*THE REQUEST:* Pick out every line in the material below that contains the word "height", and copy each one in full.

_ _ _ _

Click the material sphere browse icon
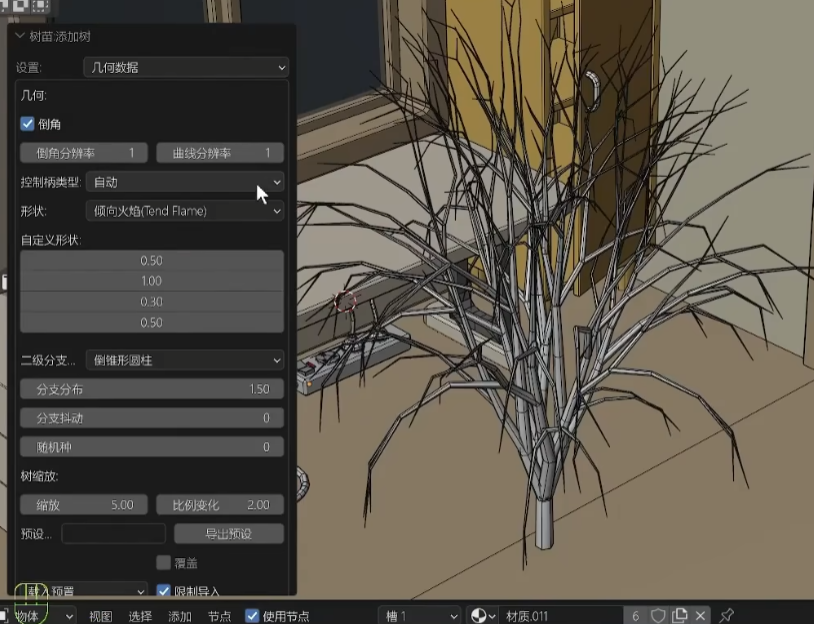 coord(483,616)
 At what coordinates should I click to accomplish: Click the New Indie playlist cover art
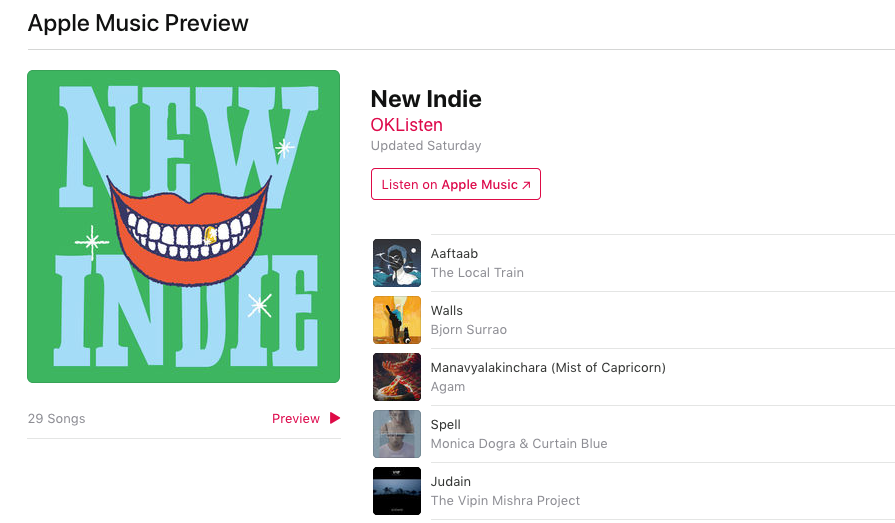(183, 226)
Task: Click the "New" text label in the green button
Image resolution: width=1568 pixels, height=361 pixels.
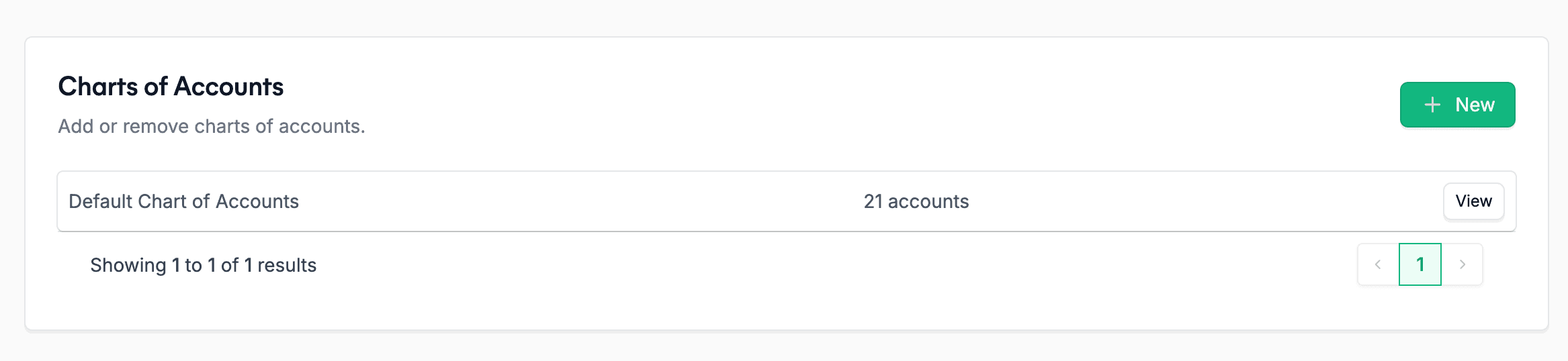Action: [x=1475, y=105]
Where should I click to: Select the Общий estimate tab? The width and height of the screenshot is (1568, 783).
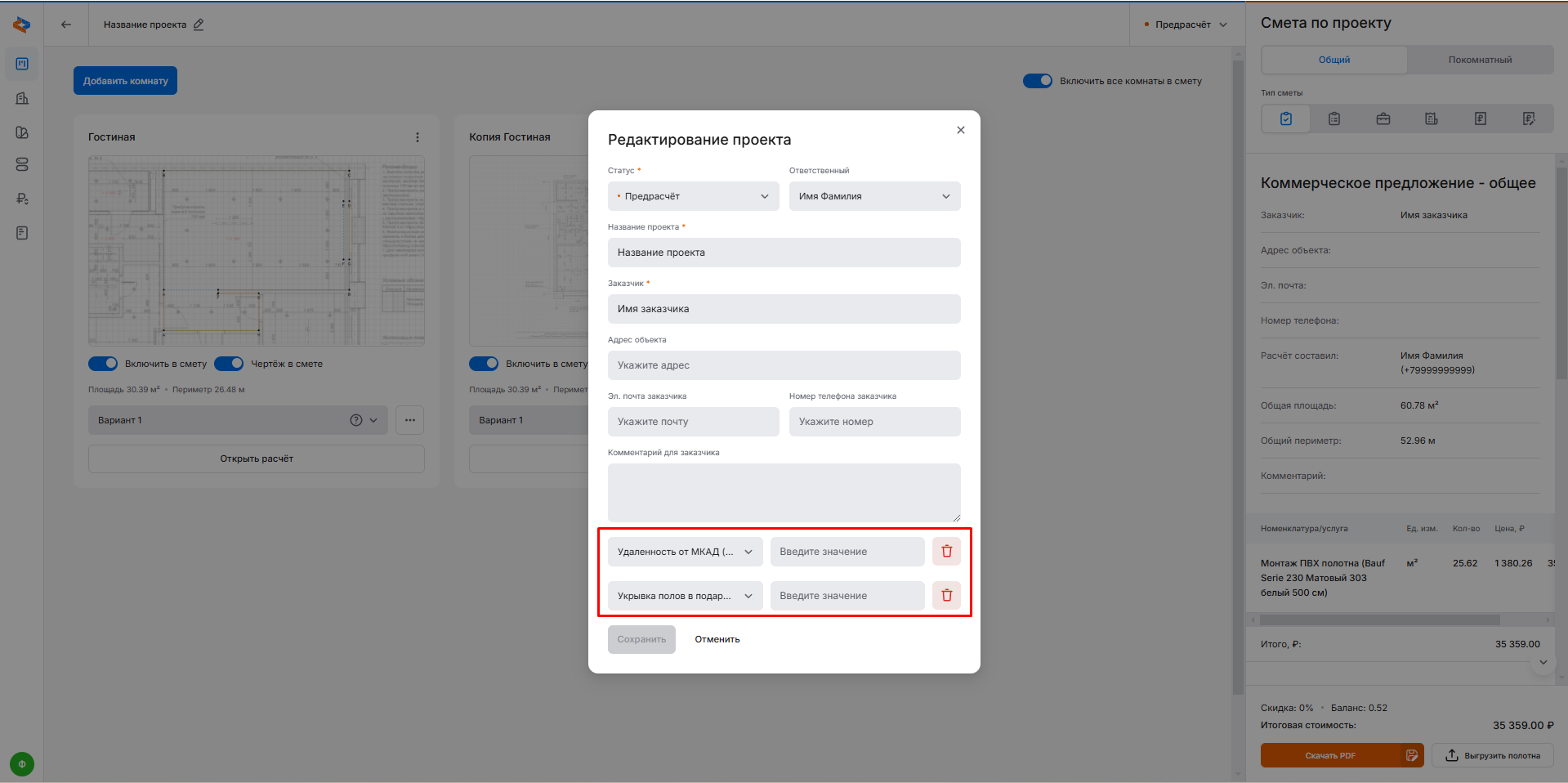(x=1333, y=60)
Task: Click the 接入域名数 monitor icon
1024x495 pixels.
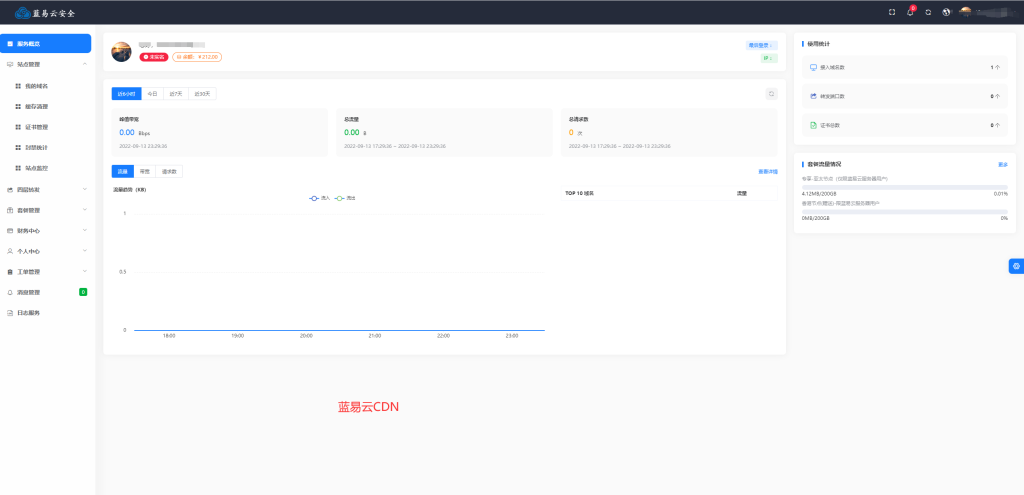Action: [x=813, y=68]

_ _ _ _

*RESULT:*
Image resolution: width=1568 pixels, height=361 pixels.
Where should I click to: Select the Общий estimate tab? The width and height of the screenshot is (1568, 783).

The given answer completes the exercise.